Geoff Hoon, the defence secretary, is to hold informal talks with his German
counterpart, Peter Struck, today on financing the long-delayed £11bn project
to build and deploy more than 200 A400Ms to airlift Europe's rapid reaction
force and military equipment to crisis regions.
The meeting comes after reports in both France and Germany last week that Mr
Struck and Michele Alliot-Marie, the French defence minister, had made a
deal to cut Germany's order from 73 to 60.
Ms Alliot-Marie reportedly told her German counterpart that Britain would
have to put up with the reduction in Berlin's order, raising new fears in
Whitehall about a Franco-German "stitch-up".
Germany, about to breach the 3% budget deficit ceiling laid down under
eurozone rules, has said publicly it wants to cut its A400M order. So far it
has set aside ?5.1bn (£3.2bn) in its depleted defence budget, enough to buy
just 40 planes, leaving a ?4.3bn funding gap.
The six-nation project, which would see Britain buy 25 planes and France 50,
is viewed in transatlantic military circles as a test of Europe's ability to
compete with the US's Boeing and Lockheed Martin and develop an independent
fighting force.
In Whitehall, where there is growing exasperation at the wrangling over
costs, the Ministry of Defence is still waiting for a formal German approach
to cut Berlin's order. Officials insist that a collective agreement among
the six partners is essential, not least because of the impact on prices.

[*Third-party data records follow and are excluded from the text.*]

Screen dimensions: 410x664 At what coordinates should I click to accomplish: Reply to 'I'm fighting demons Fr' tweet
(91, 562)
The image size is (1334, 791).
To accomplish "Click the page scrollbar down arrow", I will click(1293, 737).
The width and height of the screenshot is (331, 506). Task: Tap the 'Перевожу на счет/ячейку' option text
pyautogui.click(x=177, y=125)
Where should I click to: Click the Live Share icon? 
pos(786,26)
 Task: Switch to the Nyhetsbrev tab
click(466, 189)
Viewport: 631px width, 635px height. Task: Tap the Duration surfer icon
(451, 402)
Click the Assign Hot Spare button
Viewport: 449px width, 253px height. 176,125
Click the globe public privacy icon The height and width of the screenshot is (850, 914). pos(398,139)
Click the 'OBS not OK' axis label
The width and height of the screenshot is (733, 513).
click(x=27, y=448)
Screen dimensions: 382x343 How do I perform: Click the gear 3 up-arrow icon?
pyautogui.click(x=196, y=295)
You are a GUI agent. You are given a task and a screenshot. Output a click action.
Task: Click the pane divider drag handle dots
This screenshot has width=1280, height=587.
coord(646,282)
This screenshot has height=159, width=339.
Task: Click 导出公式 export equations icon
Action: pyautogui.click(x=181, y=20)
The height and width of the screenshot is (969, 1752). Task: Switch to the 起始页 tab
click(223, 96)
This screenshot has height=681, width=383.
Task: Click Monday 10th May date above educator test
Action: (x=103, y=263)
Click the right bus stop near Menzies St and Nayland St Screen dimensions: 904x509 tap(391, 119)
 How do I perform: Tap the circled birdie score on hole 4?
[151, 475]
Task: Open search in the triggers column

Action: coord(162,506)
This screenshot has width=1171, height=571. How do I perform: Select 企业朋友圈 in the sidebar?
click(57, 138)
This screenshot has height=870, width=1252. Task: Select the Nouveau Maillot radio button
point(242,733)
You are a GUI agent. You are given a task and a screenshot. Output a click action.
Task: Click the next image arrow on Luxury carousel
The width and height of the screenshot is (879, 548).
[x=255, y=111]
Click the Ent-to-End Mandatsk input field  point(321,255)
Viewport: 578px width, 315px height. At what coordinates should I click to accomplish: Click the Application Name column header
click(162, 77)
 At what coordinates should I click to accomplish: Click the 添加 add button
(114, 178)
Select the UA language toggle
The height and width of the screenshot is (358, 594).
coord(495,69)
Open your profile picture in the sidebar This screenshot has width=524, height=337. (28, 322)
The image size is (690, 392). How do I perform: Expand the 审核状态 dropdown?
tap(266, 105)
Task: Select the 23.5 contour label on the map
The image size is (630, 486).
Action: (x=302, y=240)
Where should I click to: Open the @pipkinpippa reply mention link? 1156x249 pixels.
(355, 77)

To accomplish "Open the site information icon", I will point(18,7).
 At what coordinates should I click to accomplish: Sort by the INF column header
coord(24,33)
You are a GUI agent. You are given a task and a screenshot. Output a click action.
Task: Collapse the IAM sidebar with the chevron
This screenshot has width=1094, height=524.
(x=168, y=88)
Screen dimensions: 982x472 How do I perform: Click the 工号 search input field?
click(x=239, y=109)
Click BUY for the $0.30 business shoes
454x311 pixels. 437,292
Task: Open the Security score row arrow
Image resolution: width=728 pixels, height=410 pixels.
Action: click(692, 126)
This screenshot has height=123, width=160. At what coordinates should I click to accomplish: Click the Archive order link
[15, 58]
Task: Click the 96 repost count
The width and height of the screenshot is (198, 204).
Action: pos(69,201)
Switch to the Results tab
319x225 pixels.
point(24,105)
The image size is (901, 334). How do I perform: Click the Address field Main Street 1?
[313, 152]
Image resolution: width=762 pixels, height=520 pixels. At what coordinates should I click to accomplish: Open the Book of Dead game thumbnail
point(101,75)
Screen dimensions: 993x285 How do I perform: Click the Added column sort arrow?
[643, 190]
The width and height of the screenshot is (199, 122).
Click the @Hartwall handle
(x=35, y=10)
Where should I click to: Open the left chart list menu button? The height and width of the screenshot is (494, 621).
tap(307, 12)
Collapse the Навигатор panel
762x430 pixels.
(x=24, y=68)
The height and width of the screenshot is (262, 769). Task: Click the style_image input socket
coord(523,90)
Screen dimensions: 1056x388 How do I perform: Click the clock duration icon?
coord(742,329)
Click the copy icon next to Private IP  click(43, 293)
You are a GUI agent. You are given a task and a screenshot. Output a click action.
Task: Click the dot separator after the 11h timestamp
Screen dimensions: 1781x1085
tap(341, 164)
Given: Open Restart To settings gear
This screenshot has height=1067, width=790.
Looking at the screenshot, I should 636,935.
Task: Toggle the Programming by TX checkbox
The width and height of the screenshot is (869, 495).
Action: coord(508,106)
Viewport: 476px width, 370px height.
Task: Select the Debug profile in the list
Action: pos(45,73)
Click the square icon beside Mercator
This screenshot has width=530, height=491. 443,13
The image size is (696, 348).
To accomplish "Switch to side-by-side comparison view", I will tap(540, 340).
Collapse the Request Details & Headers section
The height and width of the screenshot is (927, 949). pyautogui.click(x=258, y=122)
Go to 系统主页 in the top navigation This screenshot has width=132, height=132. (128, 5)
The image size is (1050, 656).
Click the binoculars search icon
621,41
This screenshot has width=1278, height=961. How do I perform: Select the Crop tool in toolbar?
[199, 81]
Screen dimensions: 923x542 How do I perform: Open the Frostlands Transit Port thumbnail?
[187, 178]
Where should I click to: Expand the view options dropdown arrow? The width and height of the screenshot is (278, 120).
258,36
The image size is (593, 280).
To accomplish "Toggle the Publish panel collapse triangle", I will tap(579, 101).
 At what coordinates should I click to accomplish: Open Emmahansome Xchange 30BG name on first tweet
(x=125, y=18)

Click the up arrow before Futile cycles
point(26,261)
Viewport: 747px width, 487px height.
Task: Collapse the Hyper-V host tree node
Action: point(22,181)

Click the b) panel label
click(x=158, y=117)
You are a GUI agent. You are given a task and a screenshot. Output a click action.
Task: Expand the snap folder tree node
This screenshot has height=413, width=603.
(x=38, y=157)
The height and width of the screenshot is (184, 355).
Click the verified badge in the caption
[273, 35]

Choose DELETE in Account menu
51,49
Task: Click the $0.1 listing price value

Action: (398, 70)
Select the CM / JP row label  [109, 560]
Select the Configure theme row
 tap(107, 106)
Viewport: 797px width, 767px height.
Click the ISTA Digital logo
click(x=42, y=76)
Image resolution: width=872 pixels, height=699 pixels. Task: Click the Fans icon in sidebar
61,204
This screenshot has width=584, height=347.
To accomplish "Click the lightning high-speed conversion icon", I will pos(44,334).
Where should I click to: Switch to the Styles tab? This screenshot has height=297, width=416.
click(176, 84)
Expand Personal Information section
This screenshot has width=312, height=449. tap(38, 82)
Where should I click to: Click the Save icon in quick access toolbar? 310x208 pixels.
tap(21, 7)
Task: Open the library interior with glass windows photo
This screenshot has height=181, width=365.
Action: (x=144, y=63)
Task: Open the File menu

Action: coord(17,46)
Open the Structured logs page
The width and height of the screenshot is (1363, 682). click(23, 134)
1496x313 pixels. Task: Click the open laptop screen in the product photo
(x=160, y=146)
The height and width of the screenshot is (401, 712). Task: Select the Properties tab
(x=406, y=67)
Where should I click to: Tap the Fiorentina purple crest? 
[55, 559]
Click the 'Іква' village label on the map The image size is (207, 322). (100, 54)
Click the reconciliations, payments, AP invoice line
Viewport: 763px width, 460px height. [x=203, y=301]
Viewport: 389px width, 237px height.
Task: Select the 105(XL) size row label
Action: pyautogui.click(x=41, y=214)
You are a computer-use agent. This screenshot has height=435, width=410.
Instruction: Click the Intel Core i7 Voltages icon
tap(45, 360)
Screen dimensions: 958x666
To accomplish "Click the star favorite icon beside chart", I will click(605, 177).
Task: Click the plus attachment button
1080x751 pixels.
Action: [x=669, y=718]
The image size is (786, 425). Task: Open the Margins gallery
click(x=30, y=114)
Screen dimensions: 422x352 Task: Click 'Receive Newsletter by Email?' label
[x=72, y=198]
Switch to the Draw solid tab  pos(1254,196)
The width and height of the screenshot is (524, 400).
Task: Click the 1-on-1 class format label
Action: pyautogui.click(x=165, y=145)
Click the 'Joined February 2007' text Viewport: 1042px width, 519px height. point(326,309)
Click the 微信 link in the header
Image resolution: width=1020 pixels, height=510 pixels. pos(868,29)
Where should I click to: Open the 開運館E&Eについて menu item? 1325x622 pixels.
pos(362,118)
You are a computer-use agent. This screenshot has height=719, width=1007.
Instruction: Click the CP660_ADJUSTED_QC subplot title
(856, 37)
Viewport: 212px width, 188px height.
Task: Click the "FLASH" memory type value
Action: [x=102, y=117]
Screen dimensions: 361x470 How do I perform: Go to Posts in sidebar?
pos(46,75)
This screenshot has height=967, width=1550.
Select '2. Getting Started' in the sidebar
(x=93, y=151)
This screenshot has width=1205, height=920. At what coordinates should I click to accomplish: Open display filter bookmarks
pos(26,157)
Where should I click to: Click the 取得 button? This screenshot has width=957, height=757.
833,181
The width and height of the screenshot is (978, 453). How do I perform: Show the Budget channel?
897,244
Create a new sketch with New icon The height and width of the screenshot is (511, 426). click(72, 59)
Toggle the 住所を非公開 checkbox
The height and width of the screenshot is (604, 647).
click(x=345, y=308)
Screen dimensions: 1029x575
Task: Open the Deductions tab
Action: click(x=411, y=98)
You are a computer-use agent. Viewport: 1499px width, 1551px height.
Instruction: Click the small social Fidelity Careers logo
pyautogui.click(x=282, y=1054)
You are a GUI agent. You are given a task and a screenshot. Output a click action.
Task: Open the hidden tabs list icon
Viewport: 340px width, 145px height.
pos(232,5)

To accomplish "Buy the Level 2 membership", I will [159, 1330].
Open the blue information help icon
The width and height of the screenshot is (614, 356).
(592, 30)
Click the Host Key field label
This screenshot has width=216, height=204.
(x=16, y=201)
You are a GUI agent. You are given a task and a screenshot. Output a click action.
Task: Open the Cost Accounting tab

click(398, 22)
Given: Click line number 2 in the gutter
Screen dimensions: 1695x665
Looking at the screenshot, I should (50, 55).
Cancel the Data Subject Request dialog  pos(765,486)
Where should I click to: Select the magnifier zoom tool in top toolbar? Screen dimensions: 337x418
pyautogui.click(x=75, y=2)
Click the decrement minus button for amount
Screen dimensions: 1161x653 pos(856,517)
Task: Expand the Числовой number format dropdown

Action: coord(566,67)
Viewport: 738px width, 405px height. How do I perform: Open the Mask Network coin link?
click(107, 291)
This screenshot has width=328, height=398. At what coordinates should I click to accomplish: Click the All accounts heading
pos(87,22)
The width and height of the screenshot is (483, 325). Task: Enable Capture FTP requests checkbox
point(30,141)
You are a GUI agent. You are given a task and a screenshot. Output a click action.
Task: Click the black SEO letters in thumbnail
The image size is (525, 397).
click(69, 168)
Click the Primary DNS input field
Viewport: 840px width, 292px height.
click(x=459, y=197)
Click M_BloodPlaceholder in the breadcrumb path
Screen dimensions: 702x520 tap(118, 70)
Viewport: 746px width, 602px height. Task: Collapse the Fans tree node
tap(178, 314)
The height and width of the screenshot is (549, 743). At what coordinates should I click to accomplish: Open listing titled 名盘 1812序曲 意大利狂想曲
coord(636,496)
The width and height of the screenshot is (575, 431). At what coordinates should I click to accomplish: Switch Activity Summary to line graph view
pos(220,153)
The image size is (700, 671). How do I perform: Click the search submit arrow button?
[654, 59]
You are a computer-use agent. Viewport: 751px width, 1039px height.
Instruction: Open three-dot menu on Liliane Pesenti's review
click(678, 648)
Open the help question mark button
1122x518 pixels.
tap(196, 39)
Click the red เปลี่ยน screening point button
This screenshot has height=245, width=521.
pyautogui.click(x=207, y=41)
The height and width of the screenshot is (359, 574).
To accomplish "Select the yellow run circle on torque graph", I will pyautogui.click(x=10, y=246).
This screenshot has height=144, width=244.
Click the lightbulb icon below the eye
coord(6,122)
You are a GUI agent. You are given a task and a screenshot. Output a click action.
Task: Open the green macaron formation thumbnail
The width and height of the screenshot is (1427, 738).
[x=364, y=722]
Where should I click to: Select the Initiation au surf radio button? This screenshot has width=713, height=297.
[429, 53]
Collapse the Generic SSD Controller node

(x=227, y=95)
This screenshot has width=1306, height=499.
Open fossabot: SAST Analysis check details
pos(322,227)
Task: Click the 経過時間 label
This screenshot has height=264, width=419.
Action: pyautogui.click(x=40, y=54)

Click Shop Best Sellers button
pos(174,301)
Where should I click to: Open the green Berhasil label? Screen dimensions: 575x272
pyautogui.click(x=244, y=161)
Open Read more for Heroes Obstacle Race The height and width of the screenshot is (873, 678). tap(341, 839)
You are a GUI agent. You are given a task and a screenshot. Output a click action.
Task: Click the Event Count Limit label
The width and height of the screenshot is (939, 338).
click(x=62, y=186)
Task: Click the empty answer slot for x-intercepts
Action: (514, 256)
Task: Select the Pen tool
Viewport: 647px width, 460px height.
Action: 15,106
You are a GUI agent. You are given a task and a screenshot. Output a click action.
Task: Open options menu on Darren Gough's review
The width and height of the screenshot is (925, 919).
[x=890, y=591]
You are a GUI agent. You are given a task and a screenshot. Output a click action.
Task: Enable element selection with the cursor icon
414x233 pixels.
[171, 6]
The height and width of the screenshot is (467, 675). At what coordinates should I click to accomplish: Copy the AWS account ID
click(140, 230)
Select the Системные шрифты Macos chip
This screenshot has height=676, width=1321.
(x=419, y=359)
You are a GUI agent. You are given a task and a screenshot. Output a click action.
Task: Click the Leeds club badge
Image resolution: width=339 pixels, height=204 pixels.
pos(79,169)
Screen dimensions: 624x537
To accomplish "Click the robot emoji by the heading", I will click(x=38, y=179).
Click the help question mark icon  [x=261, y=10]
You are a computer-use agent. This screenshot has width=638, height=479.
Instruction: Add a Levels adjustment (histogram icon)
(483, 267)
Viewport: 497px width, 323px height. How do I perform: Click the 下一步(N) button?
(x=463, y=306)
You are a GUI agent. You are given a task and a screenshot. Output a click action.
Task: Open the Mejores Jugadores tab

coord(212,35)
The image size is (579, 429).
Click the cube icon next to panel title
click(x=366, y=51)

Britain, under pressure from the US to abandon the A400M and buy Boeing or
Lockheed instead, wants an early agreement amid suggestions from the French
and German capitals that a deal should be struck before the Nato summit in
Prague on November 21.
The row over the A400M, the first military plane to be designed by Airbus
and due to enter service in 2010, threatens to spill over into other
European military projects such as the long-range Meteor missile planned for
the new-generation Eurofighter aircraft.